[Data for review]

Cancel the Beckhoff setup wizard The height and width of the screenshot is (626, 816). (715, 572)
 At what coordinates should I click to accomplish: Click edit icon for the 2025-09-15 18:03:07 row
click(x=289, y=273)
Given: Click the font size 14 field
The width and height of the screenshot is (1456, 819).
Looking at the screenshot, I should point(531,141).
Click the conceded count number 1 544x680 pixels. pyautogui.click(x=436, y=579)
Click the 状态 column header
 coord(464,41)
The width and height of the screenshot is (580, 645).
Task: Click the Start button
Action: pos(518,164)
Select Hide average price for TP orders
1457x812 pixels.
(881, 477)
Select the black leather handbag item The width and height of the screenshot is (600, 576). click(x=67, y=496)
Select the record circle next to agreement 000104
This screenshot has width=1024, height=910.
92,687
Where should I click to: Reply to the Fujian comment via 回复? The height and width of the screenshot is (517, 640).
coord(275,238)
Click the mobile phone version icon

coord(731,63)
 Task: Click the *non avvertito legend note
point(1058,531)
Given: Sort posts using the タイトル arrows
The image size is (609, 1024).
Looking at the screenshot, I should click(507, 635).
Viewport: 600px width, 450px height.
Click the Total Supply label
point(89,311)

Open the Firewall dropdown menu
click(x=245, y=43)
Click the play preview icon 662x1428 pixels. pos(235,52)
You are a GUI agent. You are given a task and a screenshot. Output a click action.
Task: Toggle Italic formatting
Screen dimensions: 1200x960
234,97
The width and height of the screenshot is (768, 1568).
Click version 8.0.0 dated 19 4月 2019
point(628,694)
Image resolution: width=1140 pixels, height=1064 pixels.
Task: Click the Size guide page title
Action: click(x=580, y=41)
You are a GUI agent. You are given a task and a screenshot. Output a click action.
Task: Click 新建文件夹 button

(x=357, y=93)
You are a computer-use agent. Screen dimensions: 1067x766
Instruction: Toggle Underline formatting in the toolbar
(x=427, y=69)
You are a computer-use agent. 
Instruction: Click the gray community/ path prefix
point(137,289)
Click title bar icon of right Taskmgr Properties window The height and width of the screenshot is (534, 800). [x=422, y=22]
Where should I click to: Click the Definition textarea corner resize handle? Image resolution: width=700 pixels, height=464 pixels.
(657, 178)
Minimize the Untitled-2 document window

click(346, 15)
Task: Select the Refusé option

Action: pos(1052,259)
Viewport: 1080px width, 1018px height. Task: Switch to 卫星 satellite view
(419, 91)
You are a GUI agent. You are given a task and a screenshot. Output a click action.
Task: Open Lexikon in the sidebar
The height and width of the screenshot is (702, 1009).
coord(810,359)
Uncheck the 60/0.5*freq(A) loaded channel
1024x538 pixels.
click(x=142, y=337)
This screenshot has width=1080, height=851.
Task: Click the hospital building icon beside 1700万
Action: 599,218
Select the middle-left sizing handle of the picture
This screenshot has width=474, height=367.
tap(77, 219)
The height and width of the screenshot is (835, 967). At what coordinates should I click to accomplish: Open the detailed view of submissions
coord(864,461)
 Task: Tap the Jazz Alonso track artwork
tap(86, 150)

[/Data for review]

- **What you need to do**
Search the preceding listing for the word "computer" and pull out every line that holds it.

- **Result of the exercise**
You are a computer-use agent. Screen dimensions: 1067x766
You are a computer-use agent. 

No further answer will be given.